Heritage from Gilly-lès-Cîteaux
During the VIth century, the immense territory of Gilly, crossed by the Roman road which linked Chalon-sur-Saône to Langres, belonged to Eleuther a rich Gallo-Romaine from Autun, whose son was none other Germain , bishop of Paris (the future Saint Germain). As such, when on the death of the latter the land which he had inherited was given to the Benedictine monastery, which thus became the powerful Saint Germain Abbey and which founded a priory in Gilly. Germain has remained ever since the patron Saint of the village and his name was given to the church.
In the XIIthe century, Gilly priory passed into the hands of the Cistercians. Not far from Gilly, the Abbey of Cîteaux, founded in 1098 by Robert de Molesnes expanded to such an extent that monks of Gilly found themselves encircled. Constant quarelling, the estrangement of the mother abbey of Saint Germain des Prés and the precarious situation obliged the benedictines to sell their priory to the monks of Cîteaux.
In the XVIth century, the priory becomes a fortress. During the « hundred years war », the eclesiasticals of Cîteaux built fortification around the priory of Gilly to protect their goods and themselves.
In the XVIth and XVth centuries, the village of Gilly has two equally important fortified châteaux : the cistercian fortress and another, just opposite, the Montbis château.
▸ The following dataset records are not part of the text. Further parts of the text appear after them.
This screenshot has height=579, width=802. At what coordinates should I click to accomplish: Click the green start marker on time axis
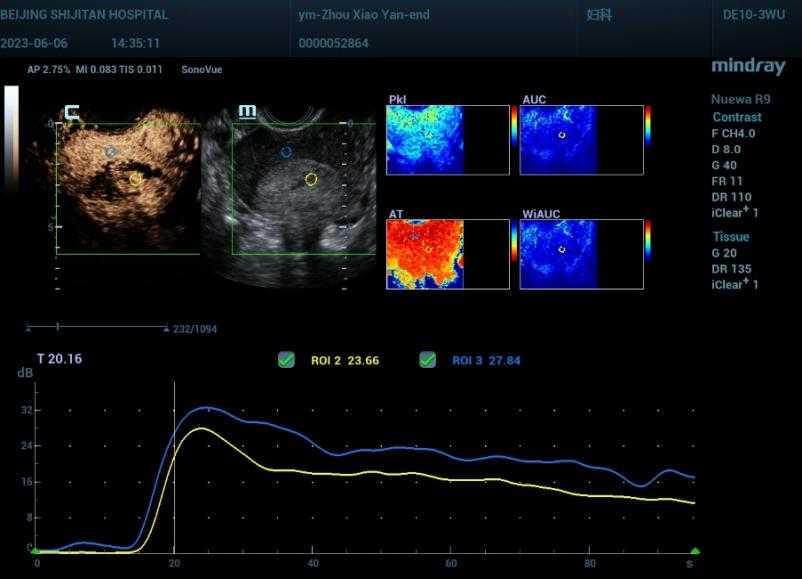tap(37, 551)
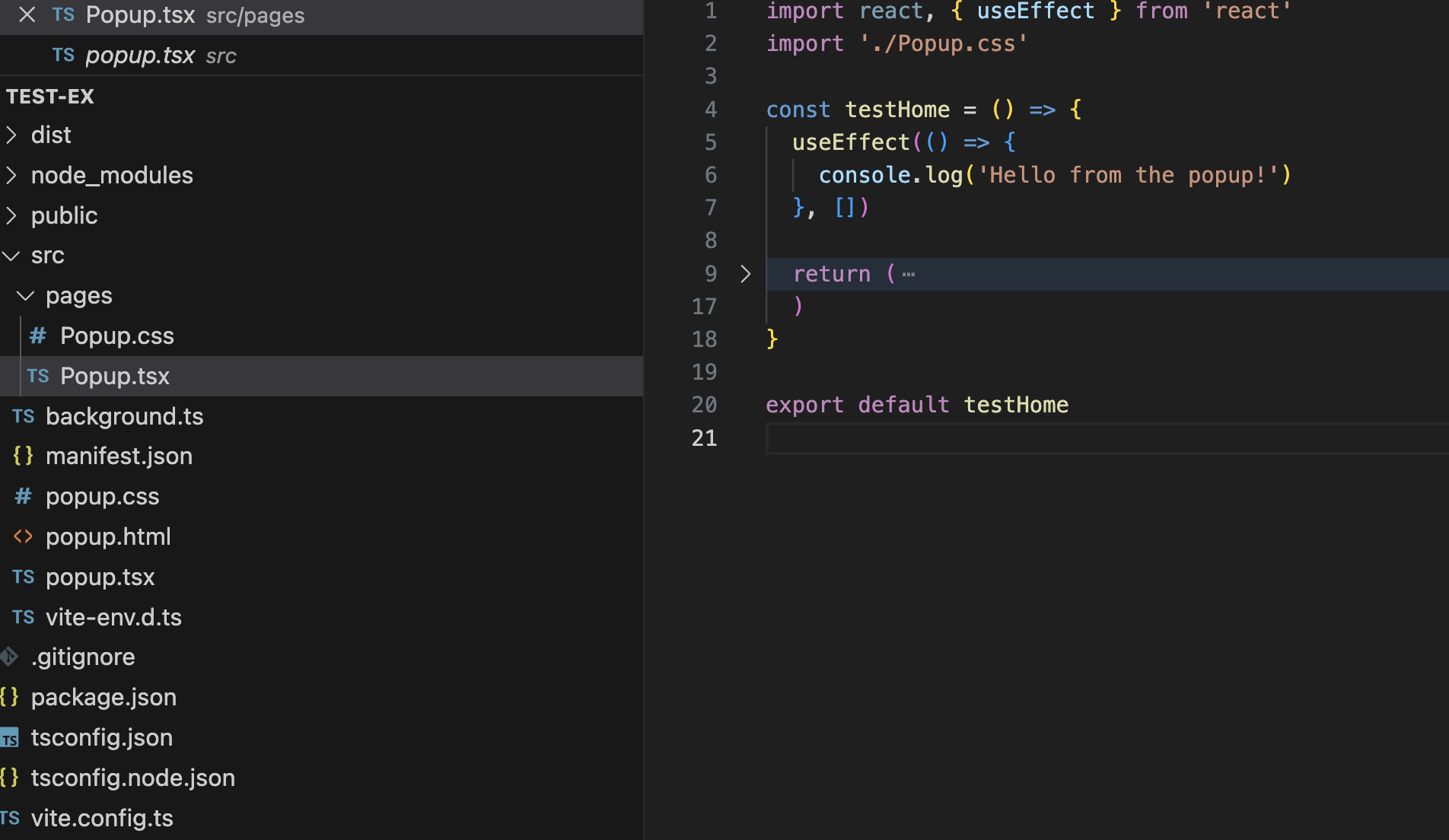Image resolution: width=1449 pixels, height=840 pixels.
Task: Close the Popup.tsx tab with the X
Action: point(27,14)
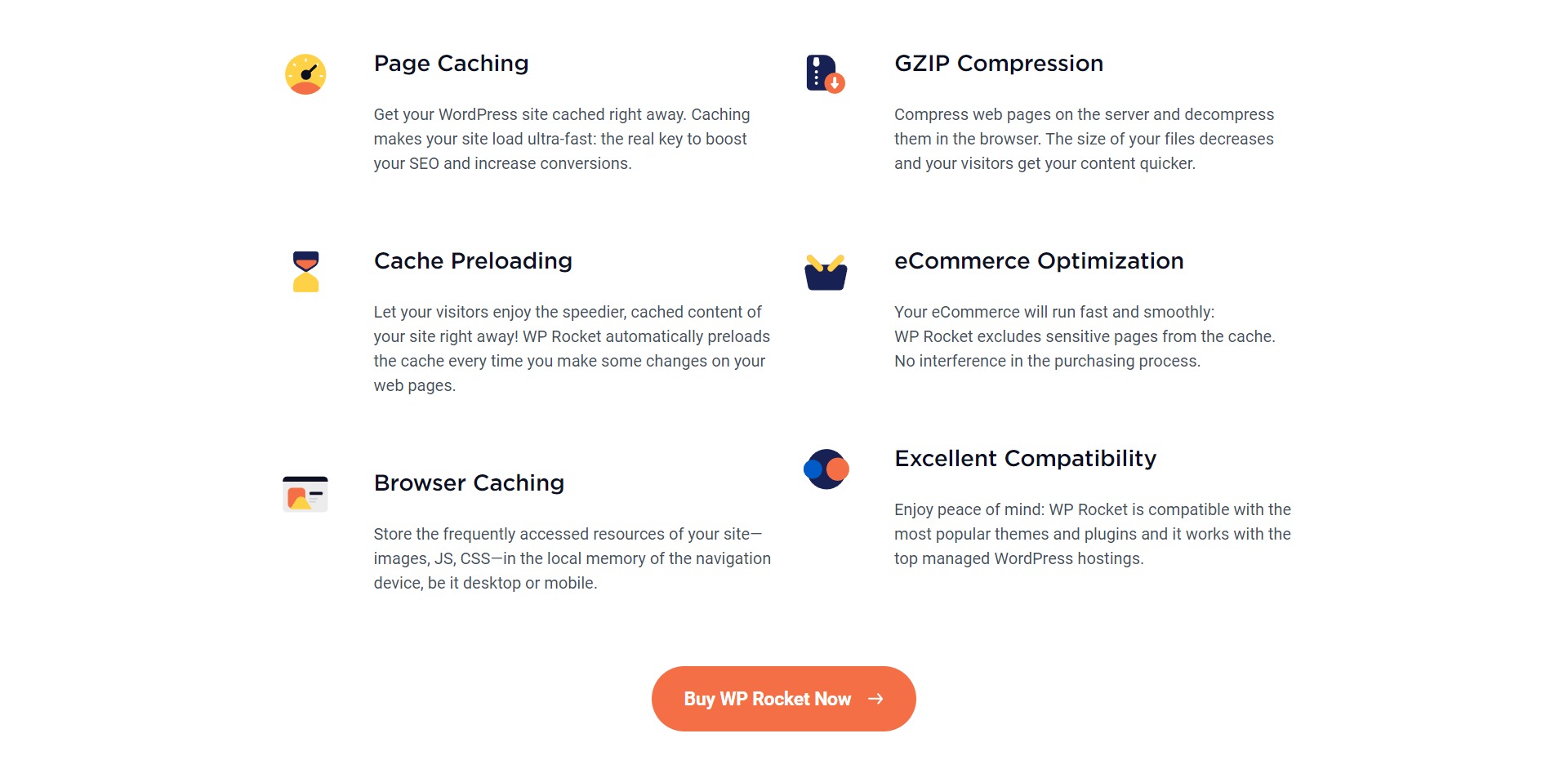Click the Excellent Compatibility description text
Image resolution: width=1568 pixels, height=769 pixels.
1093,534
As the relations were not the most cordial, the monks presented themselves as purchasers when Guillaume de Vienne put his château up for sale in 1469 and totally destroyed it immediately afterwards. Thus, the Cistercian château remained the only one in Gilly
In the XVIth century, the chateau was devasted, sacked, plundered and burnt. It was finally demolished in 1591 on the orders of the Duke of Nemours then razed to the foundations in 1595.
In the XVIIth century, the 51st abbot of Citeaux, Nicolas Boucherat, decided to resuscitate on the vestiges of the fortress a pleasant retreat for the abbots. He restored the moats and in place of ramparts built 7 square pavillions in the middle of which featured courtyards facing East, West and South. After his death in 1625, his successor Pierre de Nivelle finished the works. The château became a spacious, delicately decorated and precious household.
After the French Revolution, the properties of the cistercians monks were declared as national treasures. The 17th January 1971, the members of the local administration adjudicate to the citizen Foucard, wood salesman in Paris, the Castel of Gilly, the lands of Clos de Vougeot and the farm of Bretigny.
In XIX and XXth centuries, the proprietors follow one after another. Successive farmers exploit the 100 ha attached to the chateau’s farm. The monk communal dwellings are used as stables.
During the 70’s the ancient abbot’s residence became the property of the Côte d’Or. A Château-Theater was inaugurated on the 12th January 1978. After the theater, the county of the Côte d’Or sold the building to René Traversac, founder of the goup « Grandes Etapes Françaises » on December 1987. After gargantuan restorations and transformations, the hotel opened its doors in 1988.